People want stories and that means cultivating a publishing ecosystem where big and small can flourish
This week both the UK’s Competition and Markets Authority and the Department of Justice in the US announced investigations into the planned $2.2bn acquisition of the publisher Simon & Schuster by Bertelsmann, which already owns Penguin Random House. The merger, if allowed, would see Bertelsmann have almost one-third of English-language book sales. The move follows a year when a population cocooned at home, reaching for comfort reading, inflated the profits of big publishers. Bloomsbury and Pan Macmillan recently announced that they would be returning furlough payments; HarperCollins did not take them.

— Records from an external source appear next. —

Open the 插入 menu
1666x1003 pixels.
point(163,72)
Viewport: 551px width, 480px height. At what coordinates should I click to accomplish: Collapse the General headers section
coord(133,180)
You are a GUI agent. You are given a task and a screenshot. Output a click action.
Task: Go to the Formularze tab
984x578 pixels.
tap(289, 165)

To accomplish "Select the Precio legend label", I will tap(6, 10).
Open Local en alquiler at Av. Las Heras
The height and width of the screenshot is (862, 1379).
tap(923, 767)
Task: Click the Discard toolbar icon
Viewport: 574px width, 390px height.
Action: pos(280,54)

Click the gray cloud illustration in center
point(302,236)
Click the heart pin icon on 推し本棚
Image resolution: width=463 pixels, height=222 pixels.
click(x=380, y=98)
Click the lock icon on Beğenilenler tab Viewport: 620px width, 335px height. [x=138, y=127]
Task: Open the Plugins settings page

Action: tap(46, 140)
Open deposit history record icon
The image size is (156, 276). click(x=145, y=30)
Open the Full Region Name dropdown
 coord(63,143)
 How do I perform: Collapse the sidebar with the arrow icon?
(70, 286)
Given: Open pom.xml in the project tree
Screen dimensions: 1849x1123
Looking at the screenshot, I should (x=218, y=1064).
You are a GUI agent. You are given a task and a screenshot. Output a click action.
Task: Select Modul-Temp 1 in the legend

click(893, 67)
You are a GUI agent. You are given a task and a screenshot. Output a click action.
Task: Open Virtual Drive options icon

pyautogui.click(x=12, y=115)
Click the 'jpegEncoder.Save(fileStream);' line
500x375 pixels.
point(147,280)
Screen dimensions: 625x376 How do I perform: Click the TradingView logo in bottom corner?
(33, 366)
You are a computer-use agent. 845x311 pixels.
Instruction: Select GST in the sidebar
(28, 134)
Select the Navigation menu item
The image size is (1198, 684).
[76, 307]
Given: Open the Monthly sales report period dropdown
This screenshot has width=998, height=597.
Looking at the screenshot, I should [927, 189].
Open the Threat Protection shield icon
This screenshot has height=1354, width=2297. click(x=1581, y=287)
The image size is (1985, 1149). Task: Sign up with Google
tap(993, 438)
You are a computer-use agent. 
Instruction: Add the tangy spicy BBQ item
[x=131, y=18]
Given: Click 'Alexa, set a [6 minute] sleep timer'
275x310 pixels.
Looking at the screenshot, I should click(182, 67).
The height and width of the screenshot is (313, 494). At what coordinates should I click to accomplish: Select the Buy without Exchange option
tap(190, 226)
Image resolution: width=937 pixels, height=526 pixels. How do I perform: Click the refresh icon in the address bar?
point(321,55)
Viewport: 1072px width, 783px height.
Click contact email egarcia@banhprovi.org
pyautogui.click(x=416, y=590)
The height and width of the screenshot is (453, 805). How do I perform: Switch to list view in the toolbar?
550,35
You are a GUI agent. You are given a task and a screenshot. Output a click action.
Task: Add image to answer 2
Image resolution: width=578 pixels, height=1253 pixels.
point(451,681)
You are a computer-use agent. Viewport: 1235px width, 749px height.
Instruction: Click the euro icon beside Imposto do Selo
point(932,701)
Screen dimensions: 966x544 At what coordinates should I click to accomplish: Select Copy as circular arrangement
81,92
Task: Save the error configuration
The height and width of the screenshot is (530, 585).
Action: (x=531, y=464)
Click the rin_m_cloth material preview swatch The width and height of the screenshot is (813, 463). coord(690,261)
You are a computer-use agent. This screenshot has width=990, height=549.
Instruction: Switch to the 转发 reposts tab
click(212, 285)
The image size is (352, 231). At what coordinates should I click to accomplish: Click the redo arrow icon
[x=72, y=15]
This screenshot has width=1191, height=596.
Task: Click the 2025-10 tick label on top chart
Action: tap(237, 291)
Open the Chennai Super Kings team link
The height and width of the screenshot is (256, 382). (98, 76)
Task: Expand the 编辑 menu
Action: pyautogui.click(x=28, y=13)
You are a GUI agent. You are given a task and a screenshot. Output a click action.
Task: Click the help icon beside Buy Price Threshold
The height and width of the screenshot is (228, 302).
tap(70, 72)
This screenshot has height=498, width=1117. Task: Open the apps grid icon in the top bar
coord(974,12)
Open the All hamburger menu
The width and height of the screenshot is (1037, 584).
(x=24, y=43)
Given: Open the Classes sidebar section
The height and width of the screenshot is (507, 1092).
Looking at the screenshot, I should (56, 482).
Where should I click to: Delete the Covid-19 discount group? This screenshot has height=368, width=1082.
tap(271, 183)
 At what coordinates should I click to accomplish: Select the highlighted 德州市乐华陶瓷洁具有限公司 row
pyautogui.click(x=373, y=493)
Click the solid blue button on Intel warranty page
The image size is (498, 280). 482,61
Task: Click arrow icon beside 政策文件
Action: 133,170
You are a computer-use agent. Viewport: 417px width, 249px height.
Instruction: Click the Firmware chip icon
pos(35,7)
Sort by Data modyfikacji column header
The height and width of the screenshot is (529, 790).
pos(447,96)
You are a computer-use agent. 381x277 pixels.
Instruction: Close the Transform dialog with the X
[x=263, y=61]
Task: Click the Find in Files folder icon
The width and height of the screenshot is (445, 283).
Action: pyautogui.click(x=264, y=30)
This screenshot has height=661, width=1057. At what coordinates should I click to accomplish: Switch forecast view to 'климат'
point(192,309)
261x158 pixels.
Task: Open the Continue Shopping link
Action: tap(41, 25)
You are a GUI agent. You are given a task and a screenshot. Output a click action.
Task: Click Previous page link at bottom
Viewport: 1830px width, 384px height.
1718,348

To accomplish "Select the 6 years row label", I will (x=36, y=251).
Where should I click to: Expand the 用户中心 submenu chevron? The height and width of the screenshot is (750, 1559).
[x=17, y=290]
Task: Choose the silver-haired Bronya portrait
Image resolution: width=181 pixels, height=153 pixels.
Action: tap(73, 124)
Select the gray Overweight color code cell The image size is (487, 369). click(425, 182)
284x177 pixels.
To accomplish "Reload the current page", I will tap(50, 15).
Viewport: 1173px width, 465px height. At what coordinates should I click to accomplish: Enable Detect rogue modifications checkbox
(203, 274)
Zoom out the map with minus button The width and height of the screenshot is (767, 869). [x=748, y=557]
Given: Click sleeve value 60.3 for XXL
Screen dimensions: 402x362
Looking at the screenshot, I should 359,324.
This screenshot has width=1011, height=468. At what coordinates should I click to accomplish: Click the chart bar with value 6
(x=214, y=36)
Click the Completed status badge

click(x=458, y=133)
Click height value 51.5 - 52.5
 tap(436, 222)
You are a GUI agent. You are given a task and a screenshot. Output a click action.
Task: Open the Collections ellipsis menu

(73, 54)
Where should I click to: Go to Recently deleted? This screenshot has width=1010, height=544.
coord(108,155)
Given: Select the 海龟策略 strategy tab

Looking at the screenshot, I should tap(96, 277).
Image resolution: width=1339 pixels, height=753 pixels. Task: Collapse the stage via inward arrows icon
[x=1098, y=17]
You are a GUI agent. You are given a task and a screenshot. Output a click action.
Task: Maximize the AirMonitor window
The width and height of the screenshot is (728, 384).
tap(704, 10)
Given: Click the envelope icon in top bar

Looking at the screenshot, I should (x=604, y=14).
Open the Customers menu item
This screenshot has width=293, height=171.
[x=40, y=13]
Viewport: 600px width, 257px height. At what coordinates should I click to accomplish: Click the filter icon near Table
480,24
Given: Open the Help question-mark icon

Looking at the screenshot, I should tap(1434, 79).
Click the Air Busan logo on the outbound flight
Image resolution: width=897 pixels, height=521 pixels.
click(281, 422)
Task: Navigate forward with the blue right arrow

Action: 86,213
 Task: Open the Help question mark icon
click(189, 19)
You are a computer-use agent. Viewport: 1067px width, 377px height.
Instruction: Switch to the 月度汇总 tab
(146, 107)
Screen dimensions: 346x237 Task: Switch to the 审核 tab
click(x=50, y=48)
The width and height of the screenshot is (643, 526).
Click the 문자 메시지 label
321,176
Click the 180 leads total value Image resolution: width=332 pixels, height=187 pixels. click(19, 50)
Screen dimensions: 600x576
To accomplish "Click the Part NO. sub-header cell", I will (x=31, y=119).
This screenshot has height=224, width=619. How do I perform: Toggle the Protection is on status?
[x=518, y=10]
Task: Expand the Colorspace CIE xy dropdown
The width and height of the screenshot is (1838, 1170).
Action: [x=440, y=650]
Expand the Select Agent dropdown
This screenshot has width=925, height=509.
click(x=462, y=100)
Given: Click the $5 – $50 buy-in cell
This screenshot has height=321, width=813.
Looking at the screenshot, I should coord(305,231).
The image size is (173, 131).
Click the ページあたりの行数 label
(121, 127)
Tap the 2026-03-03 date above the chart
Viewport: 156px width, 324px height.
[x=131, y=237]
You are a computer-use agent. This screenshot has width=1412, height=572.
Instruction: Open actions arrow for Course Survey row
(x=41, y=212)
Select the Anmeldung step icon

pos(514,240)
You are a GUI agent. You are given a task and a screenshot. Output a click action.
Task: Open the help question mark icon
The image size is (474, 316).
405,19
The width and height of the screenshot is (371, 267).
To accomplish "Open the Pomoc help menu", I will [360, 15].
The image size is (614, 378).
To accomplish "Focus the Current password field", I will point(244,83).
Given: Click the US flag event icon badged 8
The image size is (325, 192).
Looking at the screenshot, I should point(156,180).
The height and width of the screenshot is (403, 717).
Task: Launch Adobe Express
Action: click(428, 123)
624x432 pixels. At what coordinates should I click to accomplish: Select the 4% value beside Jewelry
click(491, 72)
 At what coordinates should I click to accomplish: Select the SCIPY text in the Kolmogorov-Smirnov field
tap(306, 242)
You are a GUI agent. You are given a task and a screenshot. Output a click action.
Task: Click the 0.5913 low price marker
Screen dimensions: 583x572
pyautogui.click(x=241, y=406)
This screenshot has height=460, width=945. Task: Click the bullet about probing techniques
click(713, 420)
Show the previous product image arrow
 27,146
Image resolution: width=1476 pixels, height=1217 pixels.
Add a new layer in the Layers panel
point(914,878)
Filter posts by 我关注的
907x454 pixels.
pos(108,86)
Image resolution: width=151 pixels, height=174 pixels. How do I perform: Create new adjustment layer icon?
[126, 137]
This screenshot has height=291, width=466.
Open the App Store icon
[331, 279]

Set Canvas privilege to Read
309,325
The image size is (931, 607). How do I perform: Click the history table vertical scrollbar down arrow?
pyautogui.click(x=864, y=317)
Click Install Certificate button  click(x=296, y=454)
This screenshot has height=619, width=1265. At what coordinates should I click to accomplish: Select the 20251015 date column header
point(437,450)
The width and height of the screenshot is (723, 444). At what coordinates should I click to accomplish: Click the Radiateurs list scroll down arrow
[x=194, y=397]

Many of the UK’s smaller publishers fared rather differently: a Bookseller survey last summer found 60% feared they would cease to exist by autumn. Indies tend not to have the backlists full of household names that, say, a Penguin has; they depend far more on serendipity, on a customer wandering into a shop intending to buy one thing but coming out with something else as well. This happens far less with online shopping; at least one publisher lost up to 90% in sales. Some also found it difficult to qualify for furlough. They took to social media to announce their plight, or to try new selling tactics; some crowdfunded; some received emergency Arts Council England cash. Many were dragged back from the brink, for which we should be grateful.